═════ DATASET CONTENT

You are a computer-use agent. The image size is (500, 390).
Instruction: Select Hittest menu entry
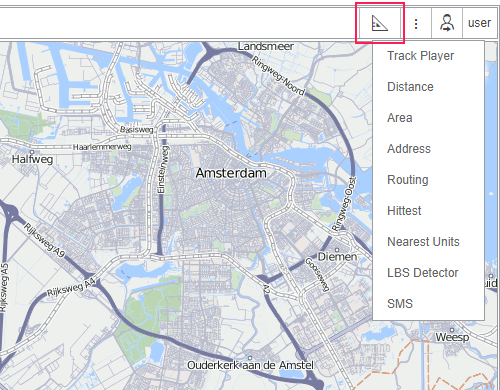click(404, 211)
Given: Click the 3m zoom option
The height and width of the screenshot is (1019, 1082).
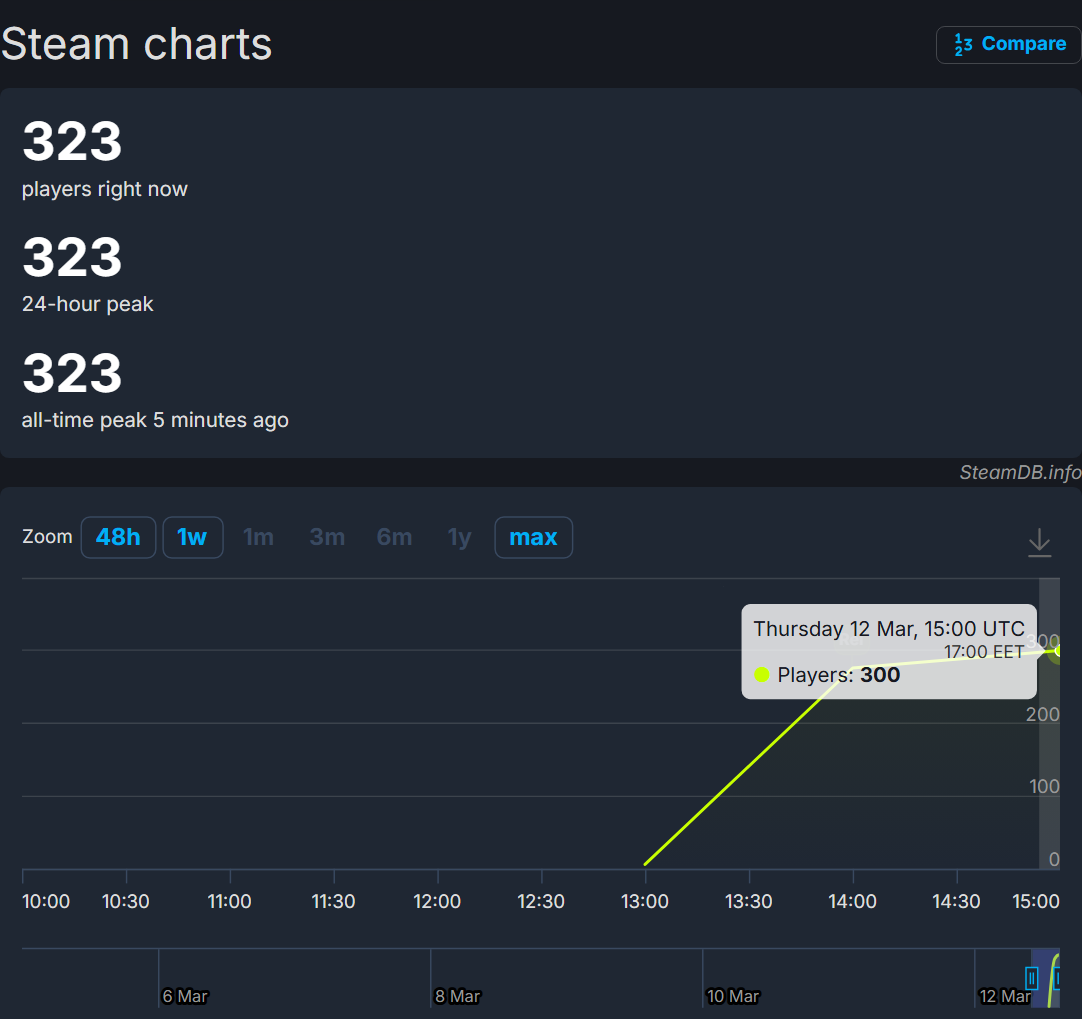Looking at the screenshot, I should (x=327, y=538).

══════════
═════ DATASET CONTENT

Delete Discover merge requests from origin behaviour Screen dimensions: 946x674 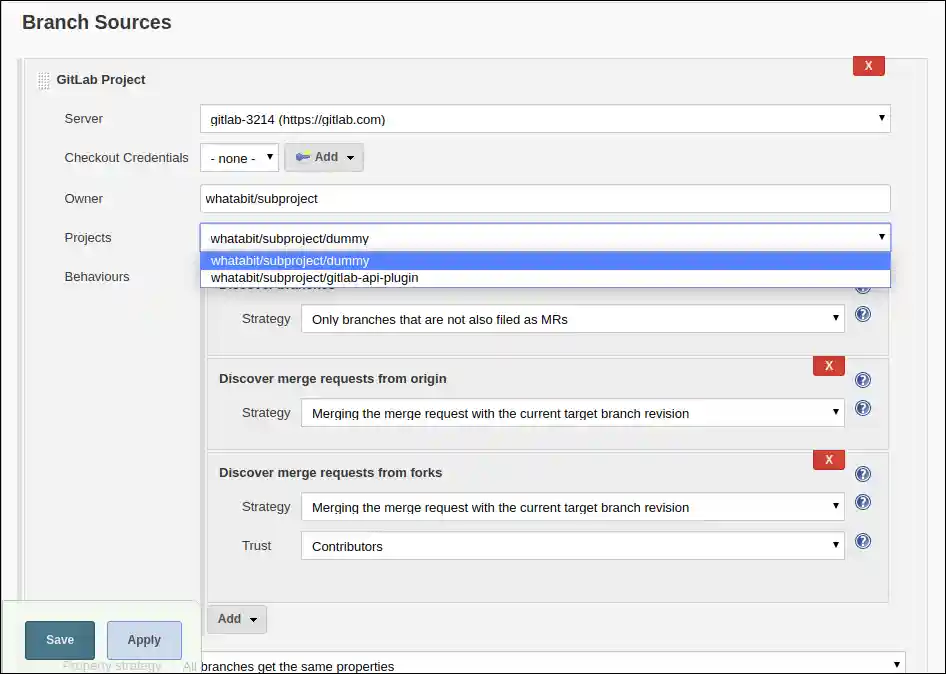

══════════

**WHAT YOU HAVE TO DO:**
Update the rows starting with the line containing "You are a computer-use" and going on through the line containing "Looking at the" by replacing "menu entry" with "menu item" and leaving everything else unchanged. Leave out the pictures.

**RESPONSE TO THIS EXERCISE:**
You are a computer-use agent. The image size is (500, 390).
Instruction: Select Hittest menu item
click(404, 211)
Given: Click the 3m zoom option
The height and width of the screenshot is (1019, 1082).
Looking at the screenshot, I should (x=327, y=538).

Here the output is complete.